Fascinating, I thought, as I skimmed through the analysis to get to the bit that really interested me (along with 99 percent of the book’s readers): the doctor’s technique for achieving the desired result. Basically, it’s a matter of leaving your kid alone in the dark for increasingly long periods till he drops off. If you follow the method, your child is supposed to start hitting the sack without protest within a week.

Naturally this means tears. In our case lots of tears, and once a bout of vomiting. This was not something I enjoyed, but I consoled myself with the thought that we were following doctor’s orders, and that my son never seemed distressed the following morning.

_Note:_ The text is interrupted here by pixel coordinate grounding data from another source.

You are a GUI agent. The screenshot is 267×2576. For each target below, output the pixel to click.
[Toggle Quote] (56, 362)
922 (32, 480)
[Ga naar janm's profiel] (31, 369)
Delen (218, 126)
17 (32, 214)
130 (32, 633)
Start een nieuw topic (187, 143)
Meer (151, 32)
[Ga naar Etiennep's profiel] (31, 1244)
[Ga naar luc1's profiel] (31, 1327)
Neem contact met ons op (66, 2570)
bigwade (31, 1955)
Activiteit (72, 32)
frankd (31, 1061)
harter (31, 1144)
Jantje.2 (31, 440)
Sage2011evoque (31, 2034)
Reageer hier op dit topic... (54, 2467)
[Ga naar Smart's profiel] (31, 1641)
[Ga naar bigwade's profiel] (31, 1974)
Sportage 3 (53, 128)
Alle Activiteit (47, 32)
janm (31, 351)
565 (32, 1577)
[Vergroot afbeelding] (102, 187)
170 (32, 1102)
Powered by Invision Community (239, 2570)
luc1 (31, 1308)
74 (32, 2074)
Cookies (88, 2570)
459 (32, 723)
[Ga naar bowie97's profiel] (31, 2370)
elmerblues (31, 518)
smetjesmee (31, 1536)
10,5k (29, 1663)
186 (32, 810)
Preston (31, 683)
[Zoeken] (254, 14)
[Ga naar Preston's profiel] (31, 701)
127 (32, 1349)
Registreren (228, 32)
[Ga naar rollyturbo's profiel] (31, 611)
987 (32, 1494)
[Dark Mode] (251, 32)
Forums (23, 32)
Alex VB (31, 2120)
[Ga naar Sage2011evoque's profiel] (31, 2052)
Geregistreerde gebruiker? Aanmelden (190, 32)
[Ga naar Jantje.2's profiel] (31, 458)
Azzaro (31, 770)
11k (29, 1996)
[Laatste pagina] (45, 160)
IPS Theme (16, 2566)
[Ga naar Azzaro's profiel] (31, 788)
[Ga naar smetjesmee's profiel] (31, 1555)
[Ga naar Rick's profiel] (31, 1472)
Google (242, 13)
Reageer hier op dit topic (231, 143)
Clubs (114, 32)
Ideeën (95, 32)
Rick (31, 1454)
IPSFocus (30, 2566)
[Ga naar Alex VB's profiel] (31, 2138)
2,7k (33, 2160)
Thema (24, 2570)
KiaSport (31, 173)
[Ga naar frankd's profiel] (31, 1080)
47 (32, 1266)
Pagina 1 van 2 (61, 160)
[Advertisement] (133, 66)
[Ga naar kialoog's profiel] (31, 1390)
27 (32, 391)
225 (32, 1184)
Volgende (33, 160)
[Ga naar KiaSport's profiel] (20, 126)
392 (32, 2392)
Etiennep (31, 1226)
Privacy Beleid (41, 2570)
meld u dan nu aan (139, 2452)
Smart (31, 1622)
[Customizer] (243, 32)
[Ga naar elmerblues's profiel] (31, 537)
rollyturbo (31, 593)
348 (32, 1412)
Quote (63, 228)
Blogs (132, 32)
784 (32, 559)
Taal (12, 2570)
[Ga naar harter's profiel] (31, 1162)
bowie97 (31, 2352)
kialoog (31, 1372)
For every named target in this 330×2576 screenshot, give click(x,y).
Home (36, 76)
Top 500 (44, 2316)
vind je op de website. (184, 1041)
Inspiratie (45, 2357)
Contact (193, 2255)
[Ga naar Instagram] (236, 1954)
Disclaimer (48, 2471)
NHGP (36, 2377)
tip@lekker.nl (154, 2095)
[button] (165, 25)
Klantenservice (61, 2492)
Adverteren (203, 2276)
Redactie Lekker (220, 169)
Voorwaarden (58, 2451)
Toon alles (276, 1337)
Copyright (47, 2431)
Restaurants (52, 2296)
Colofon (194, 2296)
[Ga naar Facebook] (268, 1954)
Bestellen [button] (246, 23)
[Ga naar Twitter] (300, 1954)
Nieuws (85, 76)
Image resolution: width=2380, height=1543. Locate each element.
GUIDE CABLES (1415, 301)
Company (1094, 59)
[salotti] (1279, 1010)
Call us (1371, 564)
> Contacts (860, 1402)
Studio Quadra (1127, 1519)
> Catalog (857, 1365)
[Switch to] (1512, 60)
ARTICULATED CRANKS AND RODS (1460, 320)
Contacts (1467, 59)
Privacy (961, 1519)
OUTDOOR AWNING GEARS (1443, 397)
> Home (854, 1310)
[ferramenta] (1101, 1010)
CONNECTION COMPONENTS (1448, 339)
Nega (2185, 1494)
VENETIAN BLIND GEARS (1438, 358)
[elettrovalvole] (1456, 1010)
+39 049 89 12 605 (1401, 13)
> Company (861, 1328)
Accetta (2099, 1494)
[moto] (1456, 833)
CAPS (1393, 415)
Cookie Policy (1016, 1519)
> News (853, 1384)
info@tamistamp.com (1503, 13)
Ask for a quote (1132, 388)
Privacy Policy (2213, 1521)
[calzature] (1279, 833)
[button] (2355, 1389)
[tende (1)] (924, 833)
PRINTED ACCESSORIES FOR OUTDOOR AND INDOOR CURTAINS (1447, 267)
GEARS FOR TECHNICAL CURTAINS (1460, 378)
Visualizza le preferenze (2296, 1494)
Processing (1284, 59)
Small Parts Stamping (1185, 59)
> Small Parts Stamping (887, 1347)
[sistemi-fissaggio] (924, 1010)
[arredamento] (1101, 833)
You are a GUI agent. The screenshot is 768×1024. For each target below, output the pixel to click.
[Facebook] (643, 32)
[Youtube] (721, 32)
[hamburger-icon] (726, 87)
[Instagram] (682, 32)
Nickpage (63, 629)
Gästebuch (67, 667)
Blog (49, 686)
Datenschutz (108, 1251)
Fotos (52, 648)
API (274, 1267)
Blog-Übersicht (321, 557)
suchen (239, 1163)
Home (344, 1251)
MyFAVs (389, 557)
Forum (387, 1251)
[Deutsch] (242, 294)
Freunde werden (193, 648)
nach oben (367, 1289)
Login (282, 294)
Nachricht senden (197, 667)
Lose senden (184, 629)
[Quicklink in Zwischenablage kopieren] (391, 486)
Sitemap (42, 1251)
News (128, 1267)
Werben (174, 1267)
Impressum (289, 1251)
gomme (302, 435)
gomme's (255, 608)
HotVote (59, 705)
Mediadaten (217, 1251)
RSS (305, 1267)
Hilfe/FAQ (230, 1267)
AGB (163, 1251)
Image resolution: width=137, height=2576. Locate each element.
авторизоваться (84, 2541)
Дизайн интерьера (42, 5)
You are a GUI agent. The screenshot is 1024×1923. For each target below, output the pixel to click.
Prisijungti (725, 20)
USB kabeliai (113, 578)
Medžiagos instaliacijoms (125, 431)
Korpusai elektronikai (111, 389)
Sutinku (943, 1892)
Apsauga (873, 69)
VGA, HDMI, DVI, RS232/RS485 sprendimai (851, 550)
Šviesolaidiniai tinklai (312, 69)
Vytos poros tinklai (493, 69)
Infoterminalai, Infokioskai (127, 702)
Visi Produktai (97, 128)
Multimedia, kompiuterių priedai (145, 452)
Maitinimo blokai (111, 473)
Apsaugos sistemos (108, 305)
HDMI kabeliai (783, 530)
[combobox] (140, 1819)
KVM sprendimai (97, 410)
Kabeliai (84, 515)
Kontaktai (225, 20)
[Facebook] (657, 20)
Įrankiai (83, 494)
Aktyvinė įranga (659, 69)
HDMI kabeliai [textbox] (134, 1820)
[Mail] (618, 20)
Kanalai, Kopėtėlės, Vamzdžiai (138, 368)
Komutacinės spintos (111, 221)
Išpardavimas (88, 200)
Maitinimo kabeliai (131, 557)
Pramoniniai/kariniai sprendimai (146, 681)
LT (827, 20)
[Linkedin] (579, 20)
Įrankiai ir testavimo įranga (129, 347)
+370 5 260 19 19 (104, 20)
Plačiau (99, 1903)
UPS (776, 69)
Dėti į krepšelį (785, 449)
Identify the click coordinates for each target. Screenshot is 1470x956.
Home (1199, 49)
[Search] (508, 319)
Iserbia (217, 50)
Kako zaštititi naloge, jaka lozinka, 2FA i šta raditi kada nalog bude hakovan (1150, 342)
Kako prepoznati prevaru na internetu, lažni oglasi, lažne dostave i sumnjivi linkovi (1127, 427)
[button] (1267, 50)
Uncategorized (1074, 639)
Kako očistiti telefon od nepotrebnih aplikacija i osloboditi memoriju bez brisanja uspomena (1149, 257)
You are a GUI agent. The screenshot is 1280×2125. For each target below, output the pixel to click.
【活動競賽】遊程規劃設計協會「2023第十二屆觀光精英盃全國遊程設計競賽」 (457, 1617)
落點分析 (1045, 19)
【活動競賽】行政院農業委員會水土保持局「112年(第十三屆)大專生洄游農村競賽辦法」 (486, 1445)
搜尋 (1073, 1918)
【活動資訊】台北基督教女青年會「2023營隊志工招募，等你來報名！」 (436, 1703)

In fact, he seemed more comfortable with me, now that I was taking part in his bedtime. My contribution to the process was a one-act play, performed with plastic toys, about a puppy who cheerfully goes to sleep whenever his mother tells him to. Far cruder propaganda than Goodnight Moon, but the audience seemed to enjoy it. (I also discovered that my voice could be a powerful soporific, though my wife claimed she’d told me this many times before.)

After two weeks under this regime, the baby was still screaming himself to sleep, though sometimes in as little as two minutes. He might then stay asleep for as long as 11 hours straight. Pleased with our progress, I was willing to give the method another few weeks to work perfectly; but for my wife, every tear the baby shed was like a drop of her own blood.

When we moved to a new city — and thus destroyed the familiar atmosphere that is a key element in Estivill’s method — my wife insisted that we suspend the regimen. And of course we never resumed it. Yet somehow the schedule that we imposed then is still in force. A quick reading of Goodnight Moon and a few minutes of rocking is all it takes to get him snoozing now.

My wife claims that this proves we didn’t need such brutality in the first place. I say it vindicates the good doctor’s approach. No doubt we’ll be arguing this way, about one thing or another, for the rest of our son’s upbringing. Let’s hope that future arguments are equally inconsequential. The happy ending to this episode is that the boy sleeps. So I can stay awake and catch up on my work.